Mag Verona lancia un progetto di responsabilità sociale di territorio

Vincitore del bando regionale dedicato alla responsabilità sociale, il progetto “Cooperiamo per l’economia del buon vivere” dell’ente di economia sociale e finanza etica Mag Verona è dedicato alla creazione di una rete di buone pratiche.

Prende il via oggi “Cooperiamo per l’economia del buon vivere”, il progetto con cui Mag Verona, l’ente veronese dell’economia sociale e della finanza etica, si è aggiudicata il bando “responsabilMente – percorsi di RSI”, promosso dalla Regione Veneto. Oggi, venerdì 2 dicembre, alle 10.30 il progetto verrà presentato nelle sue specifiche con un seminario, presso la Sala Assemblee del Tempio Votivo.

“Cooperiamo per l’economia del buon vivere” andrà a coinvolgere 120 partner complessivi, di cui 40 imprese non profit, 20 organizzazioni della società civile, 18 imprese profit, 17 enti locali, 9 scuole superiori, pubbliche e private, 5 associazioni di categoria, 3 dipartimenti dell’università di Verona, 3 sindacati, 3 banche cooperative, una ULSS.

Della durata complessiva di due anni, il progetto si suddivide in sei filoni tematici: la rigenerazione dei beni comuni per creare nuove imprese; lo sviluppo della sussidiarietà circolare, favorendo la cittadinanza attiva e l’amministrazione condivisa; la promozione di buone prassi tra pubblico e privato, per creare un welfare territoriale leggero; l’inserimento lavorativo di soggetti svantaggiati, disoccupati, migranti, favorendo l’attivazione personale anche in direzione autoimprenditiva; lo sviluppo di filiere produttive di beni e servizi che generino valore economico, sociale, culturale condiviso; la creazione di risposte concrete alle nuove povertà, impiegando la microfinanza e le pratiche di mutuo aiuto.

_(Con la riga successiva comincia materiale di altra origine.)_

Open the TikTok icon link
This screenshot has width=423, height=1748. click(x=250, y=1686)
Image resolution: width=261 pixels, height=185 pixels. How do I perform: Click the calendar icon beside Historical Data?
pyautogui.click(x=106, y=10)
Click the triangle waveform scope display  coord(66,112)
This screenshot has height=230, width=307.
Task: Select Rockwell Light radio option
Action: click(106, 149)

«La responsabilità sociale è elemento costitutivo per chi aderisce al modello dell’economia sociale e non un elemento supplementare – afferma Paolo Dagazzini, responsabile dell’area progetti di Mag Verona -. Per questo crediamo che l’esperienza delle imprese che gravitano attorno alla realtà di Mag, presente sul territorio veronese dal 1978, sia un valore aggiunto da condividere per far crescere una cultura di rete e far maturare la consapevolezza che non c’è reale responsabilità sociale d’impresa se non si fertilizza il territorio in cui si opera».

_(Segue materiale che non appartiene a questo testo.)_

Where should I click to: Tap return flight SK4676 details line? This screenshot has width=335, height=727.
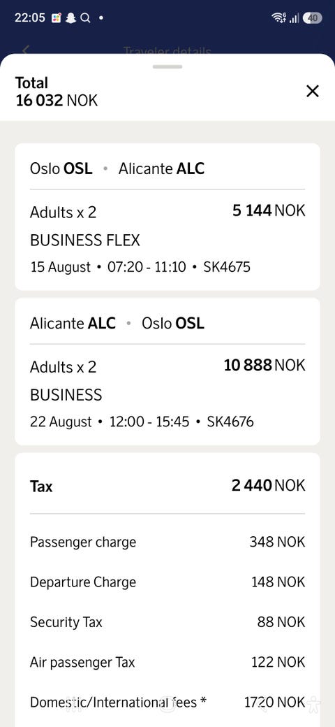point(142,422)
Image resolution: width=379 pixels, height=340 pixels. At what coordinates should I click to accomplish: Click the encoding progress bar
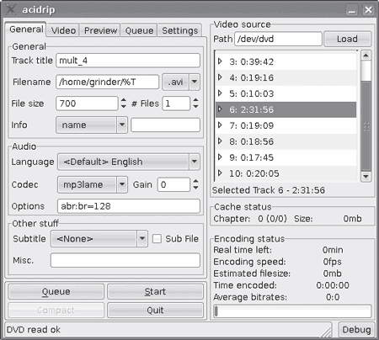[292, 311]
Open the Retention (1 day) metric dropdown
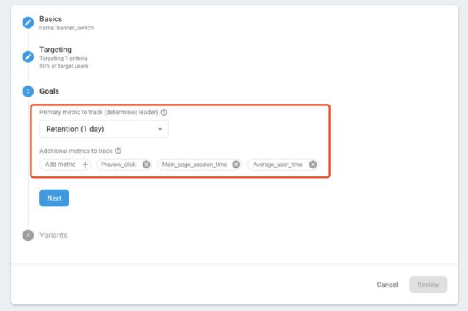 pyautogui.click(x=103, y=130)
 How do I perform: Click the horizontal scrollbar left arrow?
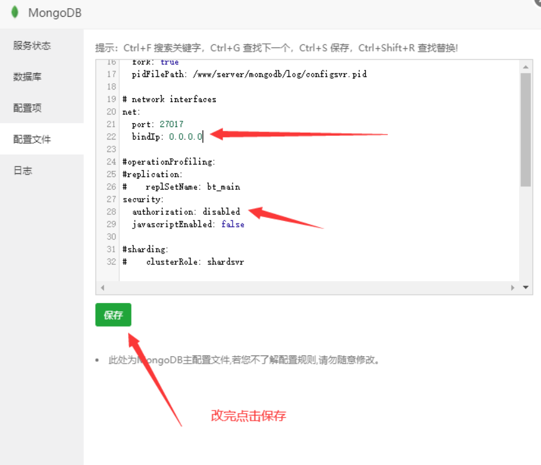click(103, 287)
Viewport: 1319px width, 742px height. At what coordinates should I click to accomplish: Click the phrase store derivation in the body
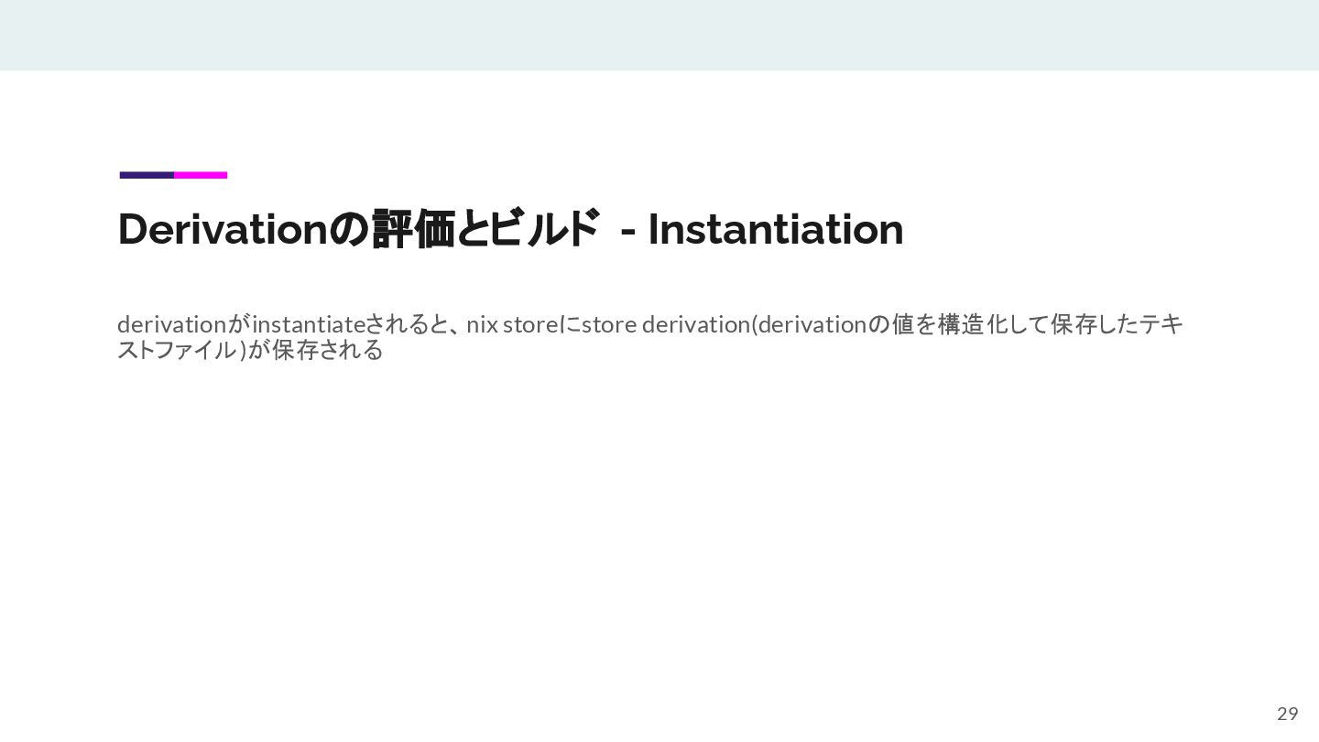click(x=666, y=324)
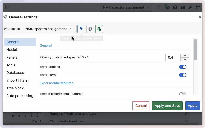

La crisi non sta abbandonando l’economia veronese, che secondo dati Istat di fine 2015 registra un livello di disoccupazione al 6,2%, in cui quella giovanile giunge al 19,4%. Inoltre a fine 2014 in provincia di Verona sono state ben 60.000 le persone con reddito inferiore agli 8000 euro l’anno.

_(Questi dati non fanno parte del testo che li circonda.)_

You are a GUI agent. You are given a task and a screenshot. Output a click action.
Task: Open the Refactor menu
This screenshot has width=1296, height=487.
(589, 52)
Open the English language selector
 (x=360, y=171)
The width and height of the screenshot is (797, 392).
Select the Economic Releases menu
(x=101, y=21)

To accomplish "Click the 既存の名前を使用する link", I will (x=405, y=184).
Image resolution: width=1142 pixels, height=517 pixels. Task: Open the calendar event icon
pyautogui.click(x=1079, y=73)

«L’economia sociale in questi anni difficili è riuscita invece a costruire posti di lavoro, a fare innovazione sociale e generare servizi propri di un welfare territoriale e diffuso – continua Dagazzini -. Uno dei punti di forza sta proprio nel sentirsi responsabili del proprio contesto, dialogare e confrontarsi tra realtà differenti e complementari, restituire benessere al territorio come risultato di un processo consapevole e sostenibile del lavoro e non come forma assistenziale, caduta dall’alto. Per questo il progetto mira a condividere buone pratiche, coinvolgendo differenti stakeholder per creare un modello di responsabilità sociale di territorio».

Compito dei dipartimenti di Scienze economiche e di Culture e Civiltà dell’Università di Verona sarà di sviluppare specifiche ricerche e di analizzare insieme al dipartimento di Diagnostica e Sanità Pubblica gli esiti del progetto, valutandone l’efficacia sul territorio.